Date: 2007-01-04 05:01 pm (UTC)
From: [identity profile] cerulean-knight.livejournal.com
A few months ago at my job I was sent to film a quarterly staff meeting for the planning department; one of those jobs I am only “lucky” enough to get because I am still the lowest man on the totem (and I was the last one to say not-it).

Just before I slipped into an irreversible coma, they happened to mention something that caught my attention. “From the 1920s to the 1970s, about 110 people per 100000 were imprisoned. That rate is now 6 times higher.” There was an accompanying power point graph showing the precipitous climb; unfortunately I wasn’t able to write down where they got their information. Since you were just looking into information like this, did you run across this statistic, or could you point somewhere to look?

It was just revealed that the U.S. has the most people behind bars anywhere in the world, with something like a quarter of the world’s incarcerated population. I understood before seeing that chart that the “war on drugs” was a major cause of that, but seeing it put like that just really gave it perspective.

Date: 2007-01-04 05:03 pm (UTC)
From: [identity profile] threepunchstuff.livejournal.com
In Los Angeles County, you have to be gay to escape male prison rape. The ACLU won gay inmates the right to protective custody and a separate jail wing. Still working on protective custody for...everyone else.

Date: 2007-01-04 09:17 pm (UTC)
From: [identity profile] retinal-strain.livejournal.com
Exactly, getting put in PC automatically marks you as a "goof" and a target for the worst violence by other prisoners (who dispise child rapists). It's also usually 23hr lockdowns every day.
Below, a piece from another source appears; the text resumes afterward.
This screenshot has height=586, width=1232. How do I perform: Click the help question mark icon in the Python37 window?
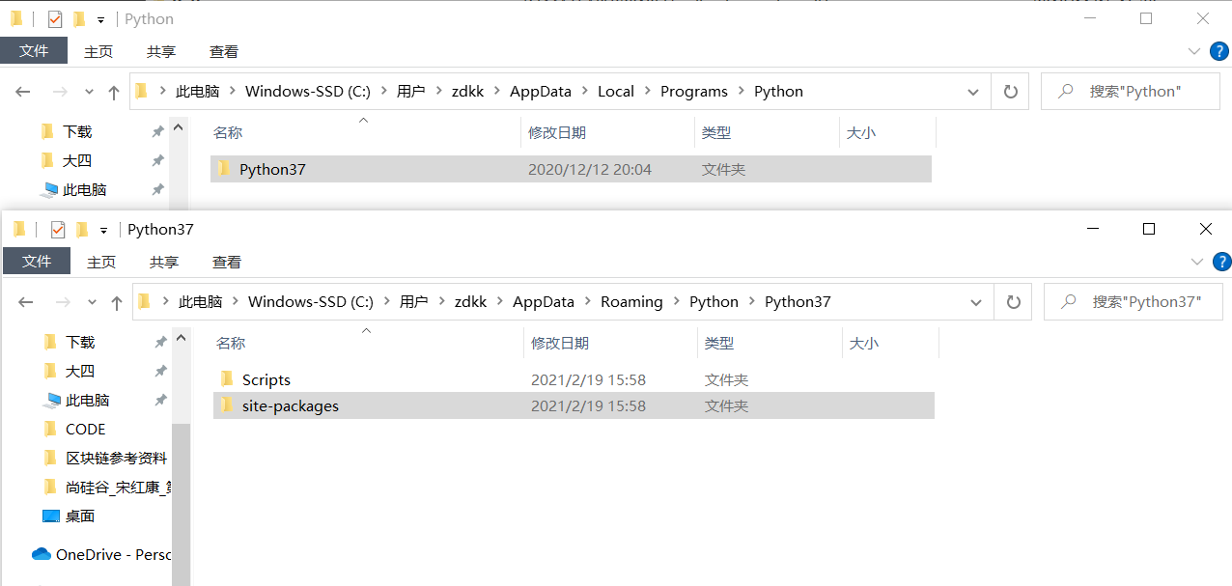pyautogui.click(x=1221, y=262)
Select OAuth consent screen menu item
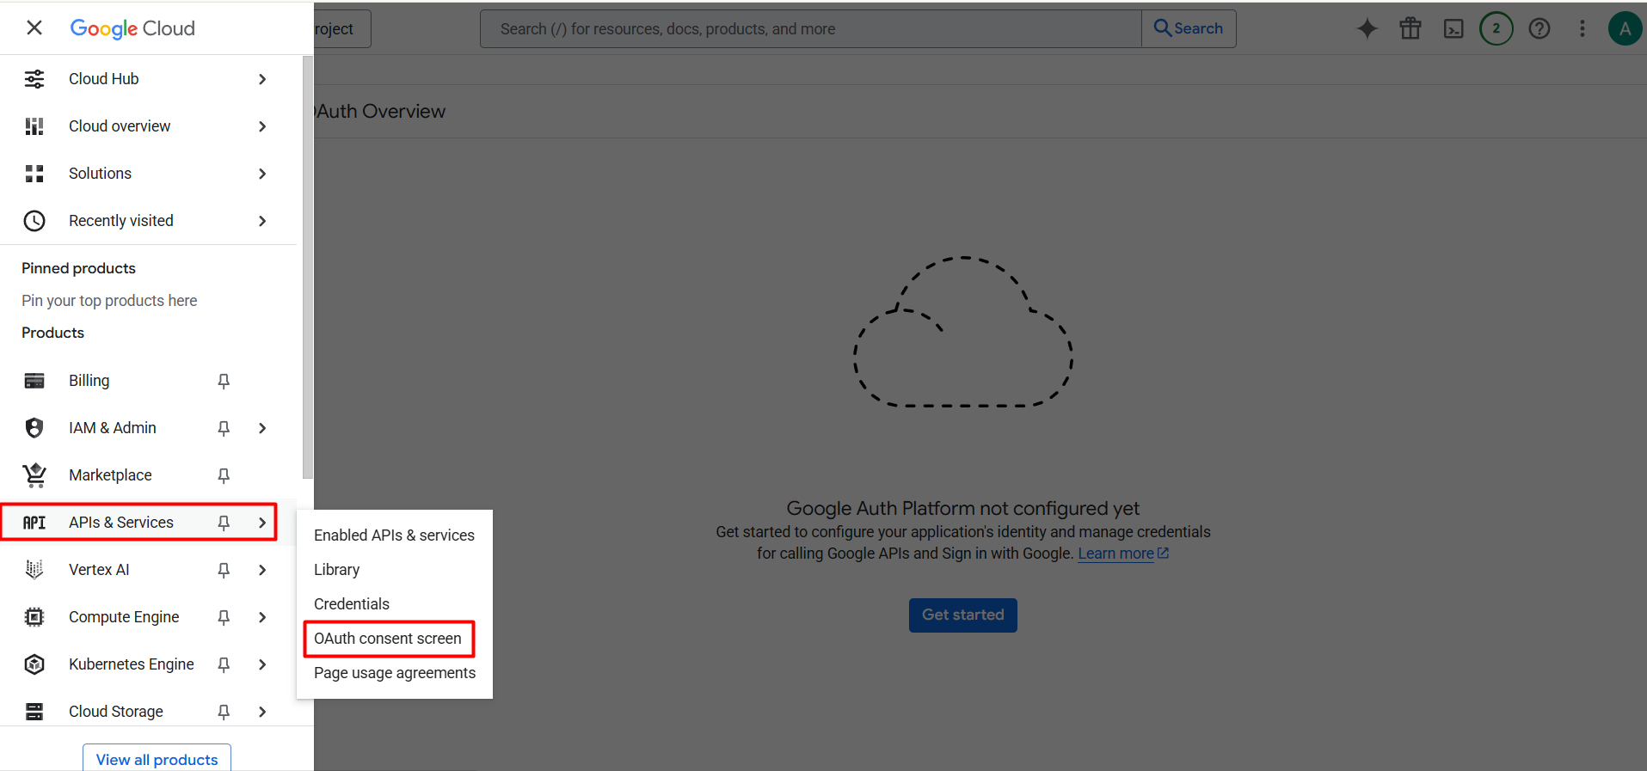The height and width of the screenshot is (771, 1647). (x=388, y=639)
It's no solution to prison rape.

Date: 2007-01-04 07:41 pm (UTC)
From: [identity profile] gabski.livejournal.com
oh my god! kareem said!!! seriously though, he totally annoyed me about 95% of the time. ugh. nation of islam... so bad. at least it was pre-9/11. i remember walking around manhattan when i was younger and seeing all those dudes preaching on the corner. it was pretty weird.
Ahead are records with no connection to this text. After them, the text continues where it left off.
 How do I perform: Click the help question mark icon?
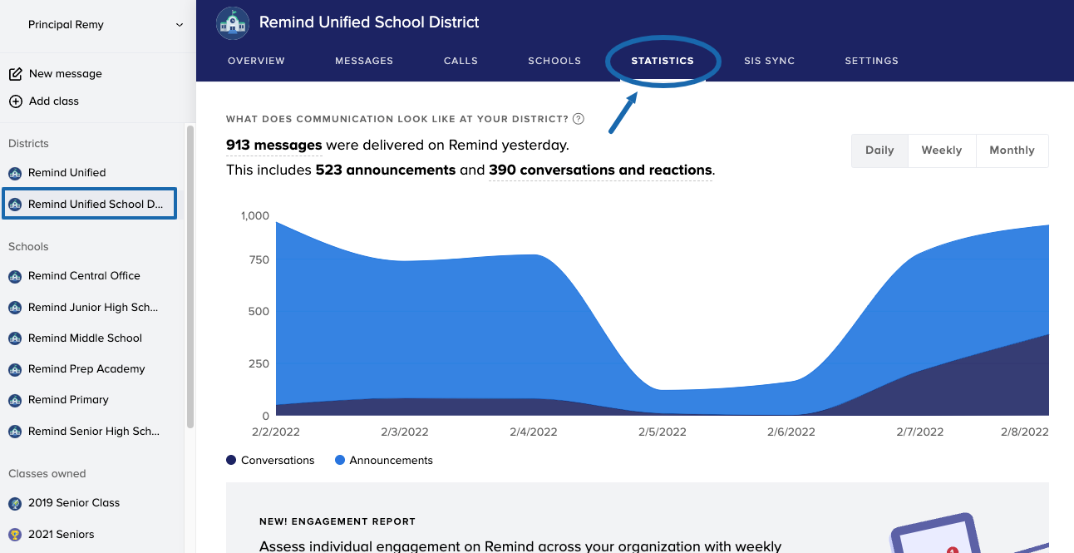click(x=579, y=119)
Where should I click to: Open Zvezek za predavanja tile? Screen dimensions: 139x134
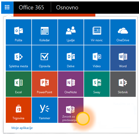point(71,110)
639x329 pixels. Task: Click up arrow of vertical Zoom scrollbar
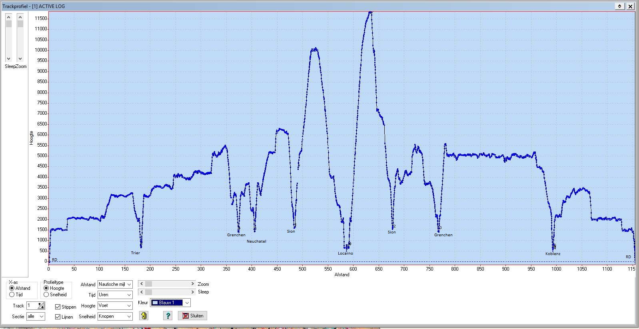[x=20, y=17]
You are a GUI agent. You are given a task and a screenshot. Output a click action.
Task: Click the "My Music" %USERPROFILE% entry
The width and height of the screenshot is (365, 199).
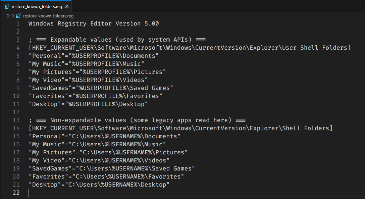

Date: 2007-01-04 09:07 pm (UTC)
From: [identity profile] gabski.livejournal.com
haha... i saw it but i cant remember what he said. i always liked adabisi and ryan. ryan was hot! supposedly he lives right where i work and my coworker skates with his brother (his real brither is cyril).
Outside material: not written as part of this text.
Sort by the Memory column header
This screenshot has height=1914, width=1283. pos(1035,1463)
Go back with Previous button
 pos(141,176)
Date: 2007-01-04 11:22 pm (UTC)
From: [identity profile] lopukhov.livejournal.com
NOIs? ON TV???! What show is this?

Date: 2007-01-05 02:00 pm (UTC)
From: [identity profile] gabski.livejournal.com
you should TOTALLY rent it!!! i was addicted... so sad that i finished all 6 seasons. it's a show about prison and they have a group of muslims headed by this dude, Kareem Said (the guy in the icon)... the whole show is awesome.

Date: 2007-01-04 11:20 pm (UTC)
From: [identity profile] lopukhov.livejournal.com
All criminals are violent! Prisons are like heavenly mansions for those leeches from society! Thank God they're building more!

Date: 2007-01-04 11:44 pm (UTC)
From: [identity profile] morgoid.livejournal.com
OMG! I have made that EXACT same observation about how rape would be considered "cruel and unusual punishment", yet it's exactly what we're sentencing criminals to (or at least the DISTINCT possibility of it anyway).

Date: 2007-01-05 12:39 am (UTC)
From: [identity profile] esizzle.livejournal.com
I take it you have a paid account with livejournal for the next three years? I wonder if someone else will buy you a paid account, just as a way to keep you blogging forever! muahaha!

At Folsom Prison

Date: 2007-01-05 03:26 pm (UTC)
From: [identity profile] rohmie.livejournal.com
But all three of you—you know who you are, and I at least know who two of your are—rock my world.

I cannot tell a lie: It wasn't me - I'm too poor to afford one myself.

Speaking of prisons, albeit tangentially, here's something to cheer you up.

Re: At Folsom Prison

Date: 2007-01-05 06:47 pm (UTC)
From: [identity profile] rohmie.livejournal.com
Do you want a paid account?

Not really. I spend way too much time on LJ as is.

Besides, what would I do with it, besides having more icons?

... Which, come to think of it, would mean more work for you ;)

Date: 2007-02-13 02:47 pm (UTC)
From: [identity profile] blckmssn.livejournal.com
You should read Newjack: Guarding Sing-Sing by Ted Conover. It's a fully comprehensive look at prisons from a guard's pov.